3

I have a 'theoretical' question, to see if a solution I'm planing makes sense or not:

I have a script that reads a lot of data out from the Database, with settings, configuration, etc - and builds that togheter (for every registered user). I wont go into too much details why or what exactly.

My Idea was, that I could actually do that only once and create a .inc file, with the ID of the user, to cache it. If the user changes something, the file will be recreated of course.

But now, lets suppose I do that, with 1'000'000 - or even more files. Will I encounter issues, while including those files? (always one specific file, not every file at once). Is that generaly a good idea, or am I just stressing the server even more with this?

And I'm planing to put everything in the same cache folder - will I have performance improvements, if I split that folder up into multiple ones?

Thanks for the help.

Katai
  • 2,773
  • 3
  • 31
  • 45
  • 1
    I strongly doubt that the file read time, especially while making a million files, will be less than that of just reading the database. – Waleed Khan Aug 08 '12 at 14:34
  • The read time wouldnt be less, but I actually have to read the database and calculate some stuff according to the results. I'm basically saving the 'result' as cached file (so that it's not necessary to do (retrieve, analyze, calculate) it every time) – Katai Aug 08 '12 at 14:35
  • 2
    Why not store those "results" in an extra field in the database? But unless you're making heavy and extensive calculations there's no need for that. – Adi Aug 08 '12 at 14:36
  • 1
    This would really be a question for SU/SF, because it's more about how the underlying file system (NTFS, ext3/ext4 and XFS being the most common ones you'll come across in the real world) will handle it than anything else. My gut instinct tells me that 1000000 files in the root of one directory is a *bad* plan though. – DaveRandom Aug 08 '12 at 14:38
  • Good question - I thought that not storing such things in the DB would be better (+ one less DB call), seeing that the end results actually usually includes a bit of code too (auto generated code) and I didnt really want to `eval()` it, since afaik, `include` use a caching mechanism, right? - And I was looking at other solutions, why do they tend to use cache files? I'm just not sure if this type of raw information belongs in a DB – Katai Aug 08 '12 at 14:45

2 Answers2

2

You will be limited by the file system. It's not possible to reach that many files in a folder. You can do something like this:

  1. Hash the filename: file1.php becomes 3305d5836bea089f2a1758d8e89848c8
  2. Split the hash in several parts: 3/3/0/5/d/5836bea089f2a1758d8e89848c8
  3. It's done
Florent
  • 12,310
  • 10
  • 49
  • 58
  • I'll definitely use this approach if/when I face a million files to organize. Am I right in asuming it would mitigate I/O delays due to the nested folders structure ? – Alex Aug 08 '12 at 14:40
  • Thank you, that would be my favorite solution. But I started to worry about going the wrong route with this... – Katai Aug 09 '12 at 12:07
2

Some filesystems will just not allow that and on many filesystems that will be incredibly slow - simple lookup of one file will be so slow that you program will seek the disk all the time while burning almost no CPU. You'll be much better off if you split those files so that you don't have more than something like several thousands of them per folder.

Also see this answer.

Community
  • 1
  • 1
sharptooth
  • 167,383
  • 100
  • 513
  • 979

####

- Written exercise 1:
Rescale the entries from the line containing "The height and width of the screenshot is (728, 1366)." down to the end of the entries, inclusive, and reproduce every line, requests included. Multiply each click coordinate in the answers by 2.6 and round to whole numbers, with halves rounded up.

####

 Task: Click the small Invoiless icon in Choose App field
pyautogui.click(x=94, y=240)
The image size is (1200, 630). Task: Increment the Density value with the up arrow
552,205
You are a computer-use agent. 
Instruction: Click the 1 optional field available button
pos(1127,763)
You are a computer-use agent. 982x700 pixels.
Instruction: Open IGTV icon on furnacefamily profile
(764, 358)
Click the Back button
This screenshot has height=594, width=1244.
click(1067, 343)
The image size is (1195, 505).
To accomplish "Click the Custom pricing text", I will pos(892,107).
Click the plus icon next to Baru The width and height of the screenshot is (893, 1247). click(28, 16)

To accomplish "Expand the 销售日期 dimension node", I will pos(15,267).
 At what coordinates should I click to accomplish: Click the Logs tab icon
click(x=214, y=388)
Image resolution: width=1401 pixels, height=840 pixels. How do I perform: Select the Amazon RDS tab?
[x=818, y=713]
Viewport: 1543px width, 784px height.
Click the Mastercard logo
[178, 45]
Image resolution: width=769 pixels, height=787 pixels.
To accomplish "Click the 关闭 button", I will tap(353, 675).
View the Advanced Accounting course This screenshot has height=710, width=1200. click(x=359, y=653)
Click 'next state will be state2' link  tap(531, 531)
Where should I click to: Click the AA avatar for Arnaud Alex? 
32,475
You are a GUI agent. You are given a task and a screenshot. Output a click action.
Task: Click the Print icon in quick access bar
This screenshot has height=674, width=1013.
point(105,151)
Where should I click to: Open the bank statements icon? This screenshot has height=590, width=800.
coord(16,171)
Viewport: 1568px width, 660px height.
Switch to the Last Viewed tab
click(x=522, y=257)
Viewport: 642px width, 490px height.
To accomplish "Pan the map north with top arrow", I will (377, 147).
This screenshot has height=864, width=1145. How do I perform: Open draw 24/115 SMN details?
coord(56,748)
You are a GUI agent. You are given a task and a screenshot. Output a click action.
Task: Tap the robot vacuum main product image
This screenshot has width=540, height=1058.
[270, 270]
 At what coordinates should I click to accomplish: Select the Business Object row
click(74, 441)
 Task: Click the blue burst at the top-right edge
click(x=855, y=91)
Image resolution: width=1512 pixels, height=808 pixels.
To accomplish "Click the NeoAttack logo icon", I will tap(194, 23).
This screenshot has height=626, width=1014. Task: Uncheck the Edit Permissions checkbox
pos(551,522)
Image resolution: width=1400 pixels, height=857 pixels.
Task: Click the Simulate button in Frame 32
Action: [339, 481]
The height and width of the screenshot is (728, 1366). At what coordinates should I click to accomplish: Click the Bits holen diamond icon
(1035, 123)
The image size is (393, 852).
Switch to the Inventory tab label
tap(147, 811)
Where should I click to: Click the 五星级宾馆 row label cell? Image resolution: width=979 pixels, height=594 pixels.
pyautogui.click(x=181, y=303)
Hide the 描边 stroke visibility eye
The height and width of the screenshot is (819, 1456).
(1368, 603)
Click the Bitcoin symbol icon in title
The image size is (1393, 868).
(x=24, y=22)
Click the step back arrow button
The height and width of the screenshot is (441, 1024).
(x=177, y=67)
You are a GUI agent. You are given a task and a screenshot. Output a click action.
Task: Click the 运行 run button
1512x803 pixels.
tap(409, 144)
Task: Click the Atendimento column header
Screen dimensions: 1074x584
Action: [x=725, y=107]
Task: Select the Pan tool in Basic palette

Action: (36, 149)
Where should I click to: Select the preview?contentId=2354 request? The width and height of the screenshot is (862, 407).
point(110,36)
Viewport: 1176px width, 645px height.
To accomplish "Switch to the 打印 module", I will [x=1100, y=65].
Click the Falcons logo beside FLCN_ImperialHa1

####

- Written exercise 2:
In the forum thread on caching per-user files, what hash does the filename file1.php become in the suggested approach?

- Full response 1:
The height and width of the screenshot is (728, 1366). At what coordinates should I click to accomplish: Click the Bits holen diamond icon
(2691, 320)
The image size is (393, 852).
Switch to the Inventory tab label
tap(382, 2109)
Where should I click to: Click the 五星级宾馆 row label cell? Image resolution: width=979 pixels, height=594 pixels.
pyautogui.click(x=471, y=788)
Hide the 描边 stroke visibility eye
The height and width of the screenshot is (819, 1456).
(3557, 1568)
Click the Bitcoin symbol icon in title
The image size is (1393, 868).
(x=62, y=57)
Click the step back arrow button
The height and width of the screenshot is (441, 1024).
(x=460, y=174)
You are a GUI agent. You are given a task and a screenshot. Output a click action.
Task: Click the 运行 run button
1512x803 pixels.
tap(1063, 374)
Task: Click the Atendimento column header
Screen dimensions: 1074x584
Action: [x=1885, y=278]
Task: Select the Pan tool in Basic palette

Action: (94, 387)
Where should I click to: Select the preview?contentId=2354 request? The width and height of the screenshot is (862, 407).
point(286,94)
Viewport: 1176px width, 645px height.
To accomplish "Switch to the 打印 module", I will [x=2860, y=169].
Click the Falcons logo beside FLCN_ImperialHa1

- Full response 2:
3305d5836bea089f2a1758d8e89848c8